TWO REPUBLICANS ENDORSE DEMOCRATS' DRAFT
By Greg Miller
Los Angeles Times


WASHINGTON - The Senate intelligence committee Friday said it had found no evidence that Saddam Hussein had ties to Al-Qaida or provided safe harbor to one of its most notorious operatives, Abu Musab al-Zarqawi -- conclusions contradicting claims by the Bush administration before it invaded Iraq.

In a long-awaited report, the committee determined that the former Iraqi dictator was wary of Al-Qaida, repeatedly rebuffed requests from its leader, Osama bin Laden, for assistance and sought to capture Zarqawi when the deadly terrorist turned up in Baghdad.

The findings are the latest in a series of high-profile studies to contradict some of the Bush administration's key arguments for invading Iraq, mainly that Saddam's government possessed stockpiles of banned weapons and had cultivated ties to terrorist networks.
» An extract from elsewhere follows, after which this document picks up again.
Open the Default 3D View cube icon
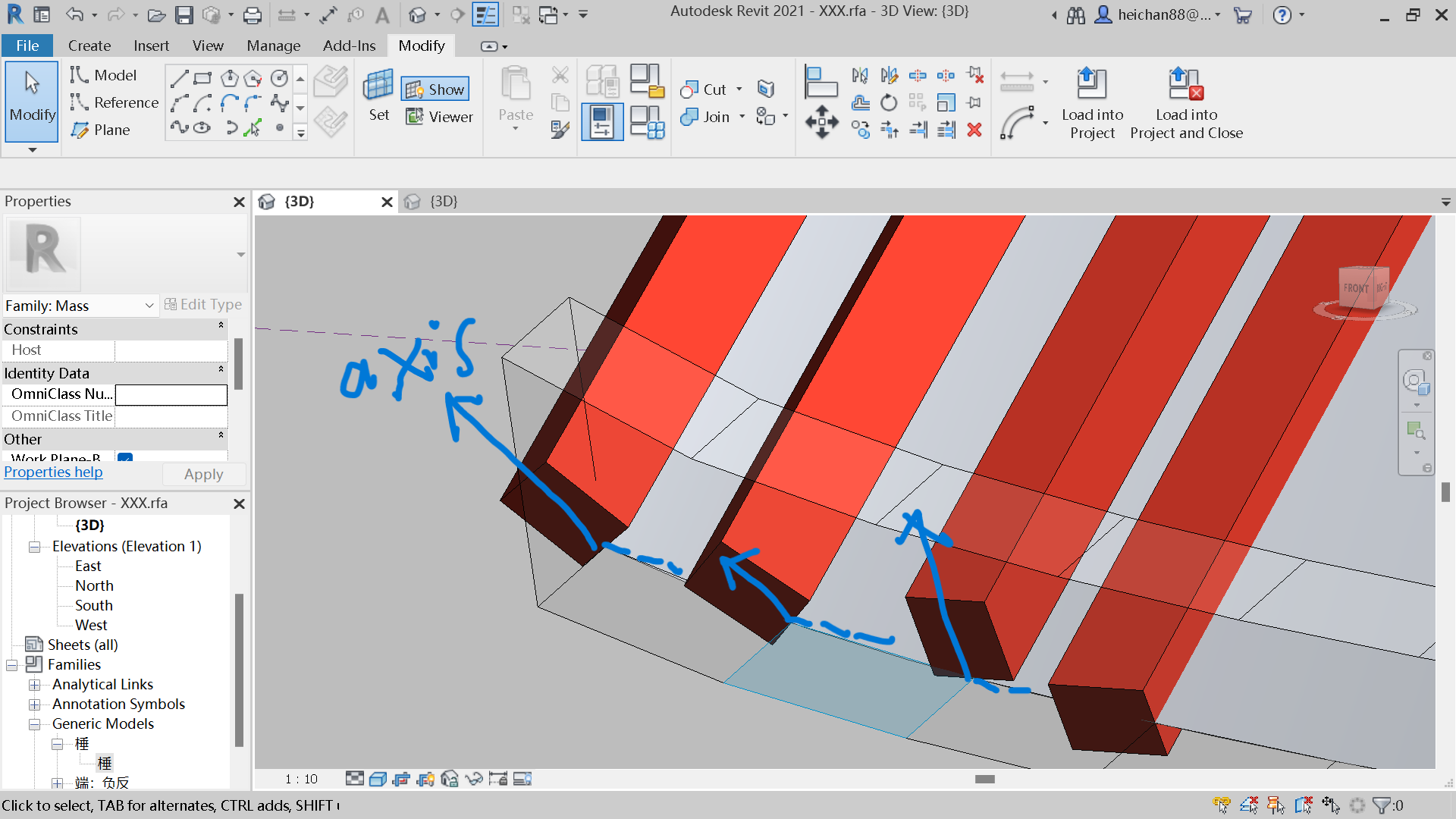The width and height of the screenshot is (1456, 819). [x=418, y=14]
Presenting these since-discredited allegations as fact, President Bush and other high-ranking officials argued that Saddam's government posed an intolerable risk in the aftermath of the Sept. 11 attacks.

The 356-page report is certain to fuel election-season debate over the administration's foreign policy as Bush is seeking to shore up support for the war in Iraq through a series of speeches that cast the conflict as central to winning the larger war on terror.